Weiterführende Fragen

Eine einfache statistische Auswertung mittels linearer Regression bestätigt den Blick auf die Zahlen.[1] Der relevanteste Faktor zur Erklärung der Zahl der Vorstösse in einer Session ist die Legislatur. Die Nähe zu den Wahlen hat einen signifikanten Einfluss. Bezieht man die erste Session aufgrund ihrer speziellen Umstände als separate (Dummy-)Variable mit ein, ist die Nähe zu den Wahlen knapp nicht mehr signifikant (auf dem 90%-Niveau). Dennoch lässt es unsere Auswertung durchaus plausibel erscheinen, dass die Nähe der Wahlen die parlamentarische Aktivität der Politiker beeinflusst, auch wenn der Anstieg nicht übermässig stark ist.

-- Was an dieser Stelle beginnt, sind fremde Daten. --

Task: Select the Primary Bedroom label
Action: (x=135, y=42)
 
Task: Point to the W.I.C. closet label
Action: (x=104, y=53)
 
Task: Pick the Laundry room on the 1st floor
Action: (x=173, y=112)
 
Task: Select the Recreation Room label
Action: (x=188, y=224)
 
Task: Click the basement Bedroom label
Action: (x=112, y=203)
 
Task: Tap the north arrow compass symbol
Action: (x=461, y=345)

Diese erste Auswertung löst weitere Fragestellungen aus. Zum Beispiel könnte man analysieren, ob sich die Erfahrung eines Ratsmitglieds, die Ankündigung des Rücktritts oder auch der elektorale Wettbewerb, dem ein National- oder Ständerat ausgesetzt ist, auf die Vorstossaktivität auswirkt. Auch Auswertungen nach Art der Vorstösse oder Fraktionen wären sicherlich aufschlussreicht. Dazu wären allerdings detailliertere Daten nötig.

 

Mitarbeit: Claudio Kuster

Rohdaten zum Download

 


[1] Konkret wurden drei Modelle getestet: Modell 1 berücksichtigt nur die Variablen «Legislatur», «Nähe zu den Wahlen» sowie «Session nach einer Sondersession» (Dummy-Variable). Modell 2 bezieht zusätzlich die Dummy-Variable «Wahljahr» ein. Modell 3 berücksichtigt ausserdem «Erste Session der Legislatur» (Dummy-Veriable).